When we first took the kittens into our home, we weren’t sure what our own animals would think. We’ve got some seriously spoiled pets around here. Since we do a fair amount of short-term fostering for dogs, our cats, Banksy and Clover, and our dog, Nova, are pretty predictable when it comes to acclimating to canine visitors, but baby cats? That was new. However, getting to know our three animal pals in this new light has been almost as awesome as watching the kittens hop around and tackle each other.
Nova, a dog who became ours because she wasn’t fitting in very well in other foster packs, surprisingly became an instant nanny for the kittens. In fact, she loved them so much that she wouldn’t let them out of her sight and spent a lot of time wrangling them to sleep at her side much like a mother cat might have done. After she had them where she wanted, Nova cleaned them and watched over them. We’d say, “Hey, Nova, are those your babies?” and she’d lick their heads and look at us, like, “Duh, can’t you see?”
Clover, a feral cat we adopted from the pound two years ago, watched all of this from the doorway. I could tell she wanted to come closer, but was hesitant. Shortly, though, Clover stopped spending the whole of her night at my feet and started sleeping on top of the kittens’ kennel. When they mewed, Clover would become alert, worried. At this point, Clover and Nova share nanny duty full on, and I’ve caught Clover kissing these kittens more than just a few times.
Banksy, our obese Tortie who throws nonstop temper tantrums, is furious. Her favorite activity is lying belly-up wherever we are as long as it’s in the most high traffic area. She looks exactly like a leopard seal when she does this, for the record. I’m not sure why she’s so grumpy, but the kittens really bring it out of her — even more so than an empty food dish. And that is saying a lot. Several nights ago, Teller tried to approach her to play, but Banksy pulled her paw back to slap the baby. Faster than I could separate them, Clover and Nova were between kitten and Fat Fatty — Clover ready to fight, Nova poking Banksy backward with her dog snout. The kitten ran back to her siblings with Clover right behind her.

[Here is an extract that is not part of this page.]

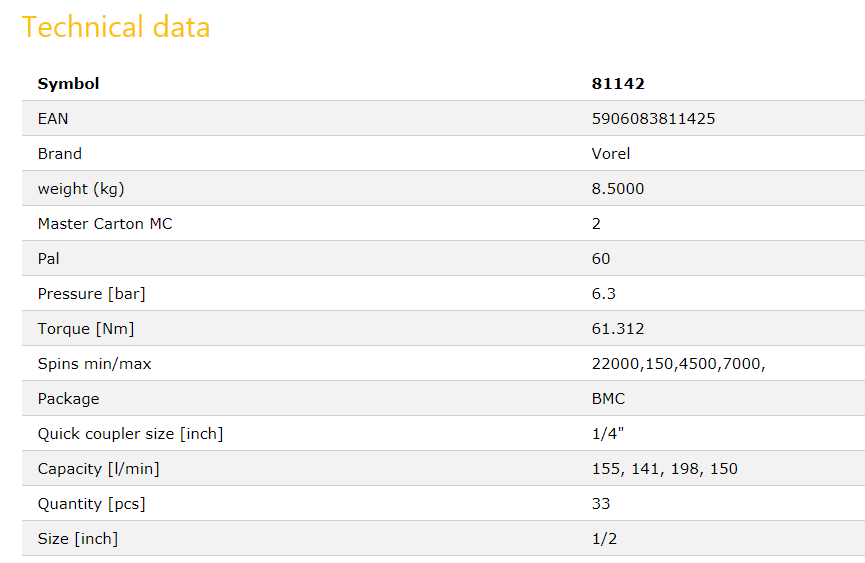Click the Package value BMC
The height and width of the screenshot is (563, 865).
pyautogui.click(x=608, y=399)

Right now it’s nap time for everybody. Clover’s on the kitten crate; Nova is in her Chill Out Cave aka the bedroom, which is the only way I can get Nova to stay away from her kittens so they can rest. Otherwise, Nova patrols the premises like a shark, protecting the babies from fat Banksys, intermittently nosing them to make sure they are responsive. Banksy is guarding her private food supply.
I’m staring at them all with a familiar pang. I know it’s temporary and that I’m a bridge for these guys. Today when the vet said, “One more week before you can adopt them out,” I looked at the cluster of furry young kittens and knew it was going to be a little tougher for me than usual. I’ve watched them grow from itsy bitsy, teeny tiny feral creatures into beings that love their human and domestic animal counterparts. Clover and Nova are going to miss their important job assignments, too.
So…one week before I deliver them to their spot in the rescued cat condo at the pet supply store where they’ll be certain to get the most exposure possible. Even though the employees there shower the cats with affection, I’m still compelled to check in on them daily like a mother hen until they’re…gone.
Let the adoption application review process begin. Sad face/happy face.
If you’re looking for one of the coolest kittens ever and live in the DFW area, please, let me know so I can forward an app. Photos are here.
As a side note, I’d like to add that not one, but TWO rescue groups offered to help place these kittens within the first week. If you find yourself in a similar situation, please understand there are always options available if you need assistance. Turning your back on homeless animals, especially in your neighborhood, is never the right solution and will only create further problems down the line for yourself, your resident animals, and your community.